5. The concept of "world order" as an organizing dimension of academic scholarship rose to prominence in the 1960s and 1970s. This writer was an original participant in the World Law Fund's World Order Models Project at Yale Law School and Princeton (WOMP), and has published several early books within the genre. See, for example, Louis René Beres, America Outside the World: The Collapse of U.S. Foreign Policy (1987); Louis René Beres, People, States and World Order (1981); Louis René Beres, (with Harry R. Targ), Planning Alternative World Futures: Values, Methods and Models (1975); Louis René Beres, Reason and Realpolitik: U.S. Foreign Policy and World Order (1984); Louis René Beres (with Harry R. Targ) Reordering the Planet: Constructing Alternative World Futures (1974); Louis René Beres, The Management of World Power (1973); and Louis René Beres, Transforming World Politics: The National Roots of World Peace (1975).
 
6. Grotius had divided wars into declared conflicts, which were legal, and undeclared wars, which were not.
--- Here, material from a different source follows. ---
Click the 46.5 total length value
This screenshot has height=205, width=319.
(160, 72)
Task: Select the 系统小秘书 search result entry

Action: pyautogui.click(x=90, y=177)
By the beginning of the twentieth century, the position that war obtains only after a conclusive declaration of war by one of the parties was codified by Hague Convention III.
 
7. See Eugene Ionesco, Journal (II), Encounter, May 1996, at 25. The related idea of death as a zero-sum commodity is captured also by psychologist Ernest Becker's illuminating paraphrase of Nobel laureate, Elias Canetti: "Each organism raises its head over a field of corpses, smiles into the sun, and declares life good." Ernest Becker, Escape from Evil, 2 (1975). Similarly, psychologist Otto Rank: "The death fear of the ego is lessened by the killing, the sacrifice, of the other; though the death of the other, one buys oneself free from the penalty of dying, of being killed." Otto Rank, Will Therapy and Reality, 130 (Knopf, 1950/1936).